» DIRECTIONS
Please print out every entry below, verbatim.

• • • • • • •

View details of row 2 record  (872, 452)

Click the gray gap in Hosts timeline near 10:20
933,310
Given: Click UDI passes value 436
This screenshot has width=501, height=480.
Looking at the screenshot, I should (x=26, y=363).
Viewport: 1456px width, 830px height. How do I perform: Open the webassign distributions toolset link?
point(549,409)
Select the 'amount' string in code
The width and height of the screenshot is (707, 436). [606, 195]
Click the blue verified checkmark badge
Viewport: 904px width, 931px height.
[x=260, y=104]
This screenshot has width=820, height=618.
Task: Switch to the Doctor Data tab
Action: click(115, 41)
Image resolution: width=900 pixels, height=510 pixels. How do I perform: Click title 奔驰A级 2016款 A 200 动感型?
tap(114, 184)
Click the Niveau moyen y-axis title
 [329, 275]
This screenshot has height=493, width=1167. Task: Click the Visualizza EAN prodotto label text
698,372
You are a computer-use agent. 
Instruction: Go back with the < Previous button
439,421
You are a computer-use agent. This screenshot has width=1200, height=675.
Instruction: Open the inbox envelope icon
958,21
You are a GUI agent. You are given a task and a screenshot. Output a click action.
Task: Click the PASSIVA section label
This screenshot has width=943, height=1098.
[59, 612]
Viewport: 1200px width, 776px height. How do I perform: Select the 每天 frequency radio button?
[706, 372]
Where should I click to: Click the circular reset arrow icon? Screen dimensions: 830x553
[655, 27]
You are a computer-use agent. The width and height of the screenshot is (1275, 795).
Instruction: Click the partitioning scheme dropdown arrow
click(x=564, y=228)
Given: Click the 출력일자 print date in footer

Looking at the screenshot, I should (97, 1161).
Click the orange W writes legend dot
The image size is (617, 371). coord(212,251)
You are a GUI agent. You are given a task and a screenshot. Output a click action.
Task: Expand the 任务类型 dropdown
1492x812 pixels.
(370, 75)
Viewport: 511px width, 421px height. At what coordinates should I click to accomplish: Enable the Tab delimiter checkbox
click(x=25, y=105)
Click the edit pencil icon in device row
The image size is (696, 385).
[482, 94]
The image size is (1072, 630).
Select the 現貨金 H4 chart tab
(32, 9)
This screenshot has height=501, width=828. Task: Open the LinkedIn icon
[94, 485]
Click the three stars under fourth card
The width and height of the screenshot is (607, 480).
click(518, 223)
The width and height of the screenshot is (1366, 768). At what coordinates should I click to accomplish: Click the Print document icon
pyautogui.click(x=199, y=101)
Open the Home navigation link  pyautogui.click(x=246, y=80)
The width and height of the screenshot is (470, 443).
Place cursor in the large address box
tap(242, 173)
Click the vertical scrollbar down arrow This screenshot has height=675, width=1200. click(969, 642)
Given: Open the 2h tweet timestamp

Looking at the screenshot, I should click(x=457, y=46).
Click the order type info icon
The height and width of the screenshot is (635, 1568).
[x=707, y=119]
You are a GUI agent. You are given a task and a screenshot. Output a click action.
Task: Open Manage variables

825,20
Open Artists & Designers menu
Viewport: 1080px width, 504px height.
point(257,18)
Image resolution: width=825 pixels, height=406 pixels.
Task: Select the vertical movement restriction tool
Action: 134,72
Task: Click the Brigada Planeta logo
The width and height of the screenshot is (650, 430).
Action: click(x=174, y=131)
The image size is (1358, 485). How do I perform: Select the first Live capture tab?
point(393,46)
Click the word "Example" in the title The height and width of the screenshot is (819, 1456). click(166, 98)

• • • • • • •

» TASK OUTPUT
View details of row 2 record  (872, 452)

Click the gray gap in Hosts timeline near 10:20
933,310
Given: Click UDI passes value 436
This screenshot has width=501, height=480.
Looking at the screenshot, I should (x=26, y=363).
Viewport: 1456px width, 830px height. How do I perform: Open the webassign distributions toolset link?
point(549,409)
Select the 'amount' string in code
The width and height of the screenshot is (707, 436). [606, 195]
Click the blue verified checkmark badge
Viewport: 904px width, 931px height.
[x=260, y=104]
This screenshot has width=820, height=618.
Task: Switch to the Doctor Data tab
Action: click(115, 41)
Image resolution: width=900 pixels, height=510 pixels. How do I perform: Click title 奔驰A级 2016款 A 200 动感型?
tap(114, 184)
Click the Niveau moyen y-axis title
 [329, 275]
This screenshot has height=493, width=1167. Task: Click the Visualizza EAN prodotto label text
698,372
You are a computer-use agent. 
Instruction: Go back with the < Previous button
439,421
You are a computer-use agent. This screenshot has width=1200, height=675.
Instruction: Open the inbox envelope icon
958,21
You are a GUI agent. You are given a task and a screenshot. Output a click action.
Task: Click the PASSIVA section label
This screenshot has width=943, height=1098.
[59, 612]
Viewport: 1200px width, 776px height. How do I perform: Select the 每天 frequency radio button?
[706, 372]
Where should I click to: Click the circular reset arrow icon? Screen dimensions: 830x553
[655, 27]
You are a computer-use agent. The width and height of the screenshot is (1275, 795).
Instruction: Click the partitioning scheme dropdown arrow
click(x=564, y=228)
Given: Click the 출력일자 print date in footer

Looking at the screenshot, I should (97, 1161).
Click the orange W writes legend dot
The image size is (617, 371). coord(212,251)
You are a GUI agent. You are given a task and a screenshot. Output a click action.
Task: Expand the 任务类型 dropdown
1492x812 pixels.
(370, 75)
Viewport: 511px width, 421px height. At what coordinates should I click to accomplish: Enable the Tab delimiter checkbox
click(x=25, y=105)
Click the edit pencil icon in device row
The image size is (696, 385).
[482, 94]
The image size is (1072, 630).
Select the 現貨金 H4 chart tab
(32, 9)
This screenshot has height=501, width=828. Task: Open the LinkedIn icon
[94, 485]
Click the three stars under fourth card
The width and height of the screenshot is (607, 480).
click(518, 223)
The width and height of the screenshot is (1366, 768). At what coordinates should I click to accomplish: Click the Print document icon
pyautogui.click(x=199, y=101)
Open the Home navigation link  pyautogui.click(x=246, y=80)
The width and height of the screenshot is (470, 443).
Place cursor in the large address box
tap(242, 173)
Click the vertical scrollbar down arrow This screenshot has height=675, width=1200. click(969, 642)
Given: Open the 2h tweet timestamp

Looking at the screenshot, I should click(x=457, y=46).
Click the order type info icon
The height and width of the screenshot is (635, 1568).
[x=707, y=119]
You are a GUI agent. You are given a task and a screenshot. Output a click action.
Task: Open Manage variables

825,20
Open Artists & Designers menu
Viewport: 1080px width, 504px height.
point(257,18)
Image resolution: width=825 pixels, height=406 pixels.
Task: Select the vertical movement restriction tool
Action: 134,72
Task: Click the Brigada Planeta logo
The width and height of the screenshot is (650, 430).
Action: click(x=174, y=131)
The image size is (1358, 485). How do I perform: Select the first Live capture tab?
point(393,46)
Click the word "Example" in the title The height and width of the screenshot is (819, 1456). click(166, 98)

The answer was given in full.